The importance of relationships between variables
When analyzing data, it is extremely important to know the real relation that exists between the different variables studied.
If you have to make an important Business decision, like defining your Marketing strategy, for example, you can’t rely just on the first plausible relation you may find between your sales and the weather, even if you think you found a strong relation between both variables.
Moreover… If you think carefully, all the important decisions we make, are based on a correlation or relationship between events we have noticed in the past.
- A Boss will fire an employee, since he found a correlation between lazy employees and low productivity.
- A girlfriend will dump his boyfriend if he is always going out with his friends to night clubs since she has found an inverse correlation between loyalty and going out with friend until 05.00 am.
Throughout our lives, we assess variables, establish relationships between them and take decisions based on the result.
The stronger the relation found the few mistakes we’ll commit when making that assumptions.
How can we classify our variables’ relationships depending on how strong they are?
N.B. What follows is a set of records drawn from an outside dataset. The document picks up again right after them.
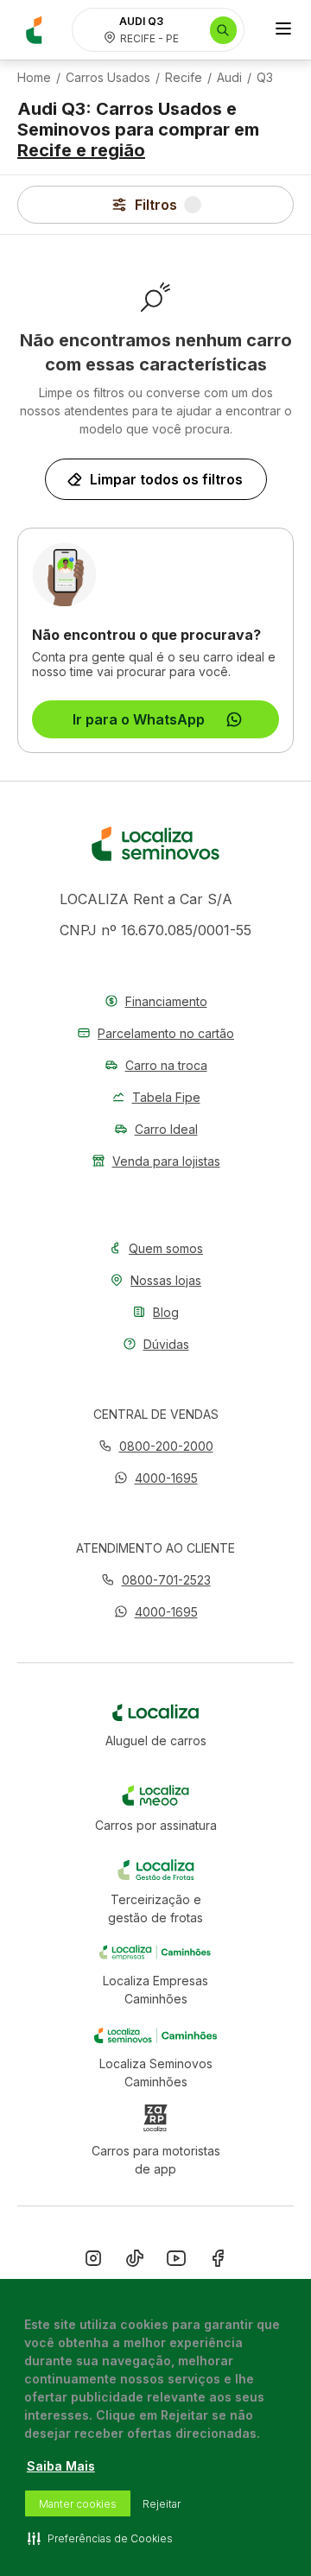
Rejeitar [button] (162, 2503)
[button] (156, 1478)
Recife (183, 78)
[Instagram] (93, 2261)
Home (34, 78)
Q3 (265, 78)
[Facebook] (217, 2261)
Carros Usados (108, 78)
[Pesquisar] (223, 30)
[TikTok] (134, 2261)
We’ll now propose a classification we have created that is very useful for identifying easily the relationship between 2 (or more) different variables:
Variables relationship strength classification
As you can appreciate, the weakest relationship you may find between 2 (or more) different variables is:
- An Inexplicably Correlation.
* For example: If you found a correlation between global political stability and coffee consumption (invented example).
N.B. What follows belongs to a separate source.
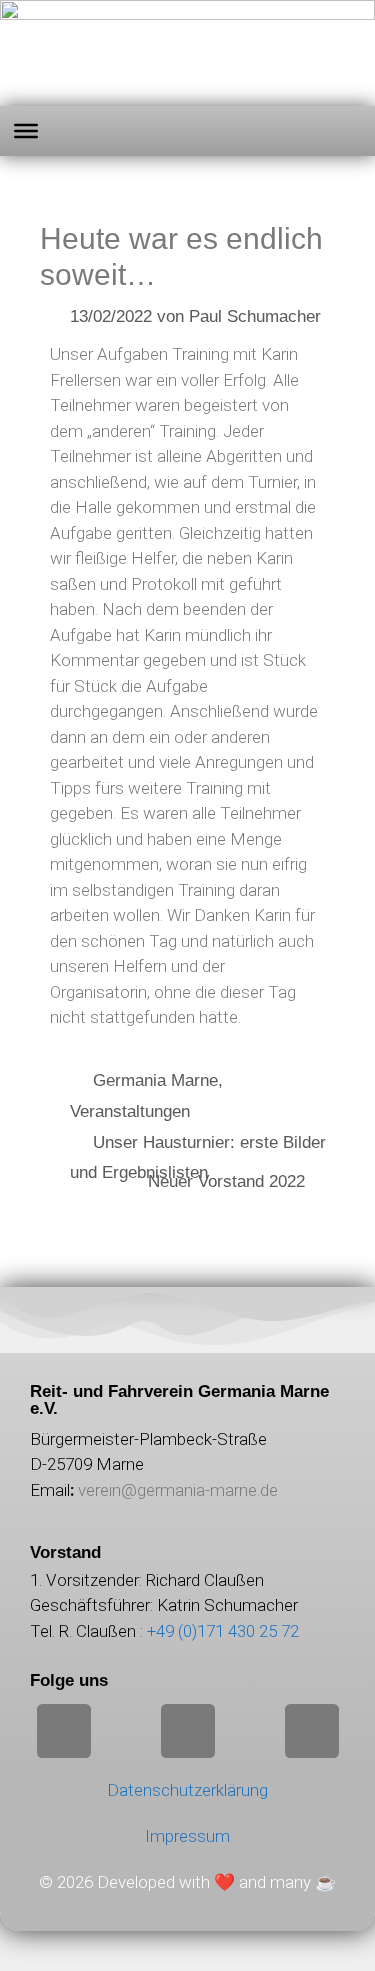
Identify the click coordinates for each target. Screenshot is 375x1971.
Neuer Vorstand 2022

Nobody could exactly explain it, but if you proved a correlation, you could anticipate the coffee Market sometimes.
However, you should not assume big risks since you don’t really understand why this relationship takes place… maybe you are missing something important…
On the other hand, the strongest relationship you can find between 2 (or more) different variables is:
- A demonstrable Causation between both of them.
* For example: If you found a higher consumption of coffee during “exams” periods – Christmas time and just before Summer holidays – you would have a provable and strong cause-effect relationship between “coffee consumption” and “year time period” variables.
In the middle, you can find the Correlations that can be explained. The ones that “make sense”.
In our “Data Analysis” page, we explained a very interesting correlation Walmart found between Hurricane alert, and Pop Tarts.
- That would be a “logic” correlation, since after a careful analysis, it makes sense
Difference between Correlation and Causation
We have been talking about “Correlations” and “Causations” but… what exactly are they? What is the different between a Correlation and a Causation?
A Correlation between 2 different variables (or more) indicates that whenever a variable experience a variation (increase, decrease…) the other also gets affected to some point despite not being directly related.
A Causation relation between 2 variables means that always that one variable gets affected; the other will be modified since the first one causes it.
Since this can be sometimes confusing, we’re going to share with you some examples.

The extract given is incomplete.